DOCUMENT SECTION:
────────────────────

King: I grant them and promise.
Archbishop: Sire, will you keep toward God and Holy Church, and to clergy and people, peace and accord in God, entirely, after your power?
King: I will keep them.
Archbishop: Sire, will you cause to be done, in all your judgments, equal and right justice and discretion, in mercy and truth, to your power?
King: I will do so.
Archbishop: Sire, do you grant to hold and to keep the laws and righteous customs which the community of your realm shall have chosen, and will you defend and strengthen them to the honor of God, to the utmost of your power?
King: I grant and promise.1
Having so sworn, and being duly anointed and consecrated with holy oils, Edward II consigned the government to corrupt and incompetent hands, and devoted himself to a life of frivolity with Piers Gaveston, his Ganymede. The barons rebelled, caught and slew Gaveston (1312), and subordinated Edward and England to their feudal oligarchy. Returning in disgrace from his defeat by the Scots at Bannockburn (1314), Edward solaced himself with a new love, Hugh le Despenser III. A conspiracy of his neglected wife, Isabella of France, and her paramour, Roger de Mortimer, deposed him (1326); he was murdered in Berkeley Castle by Mortimer’s agent (1327); and his fifteen-year-old son was crowned as Edward III.

────────────────────

COMPLETE THE FOLLOWING:
A - In the passage on Edward II's coronation and reign, where was Edward murdered?
B - Reproduce the passage on Edward II's coronation and reign from "Archbishop: Sire, will you keep" up to and including "will do so.".
The records aren't needed here.

(Saved entries)
────────────────────

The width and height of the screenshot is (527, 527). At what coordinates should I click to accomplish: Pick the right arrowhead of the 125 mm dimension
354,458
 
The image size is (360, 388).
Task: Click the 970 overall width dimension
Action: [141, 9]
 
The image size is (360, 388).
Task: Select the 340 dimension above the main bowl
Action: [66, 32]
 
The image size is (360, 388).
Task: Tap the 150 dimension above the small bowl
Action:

────────────────────

EXERCISE ANSWERS:
A - He was murdered in Berkeley Castle.

B -
Archbishop: Sire, will you keep toward God and Holy Church, and to clergy and people, peace and accord in God, entirely, after your power?
King: I will keep them.
Archbishop: Sire, will you cause to be done, in all your judgments, equal and right justice and discretion, in mercy and truth, to your power?
King: I will do so.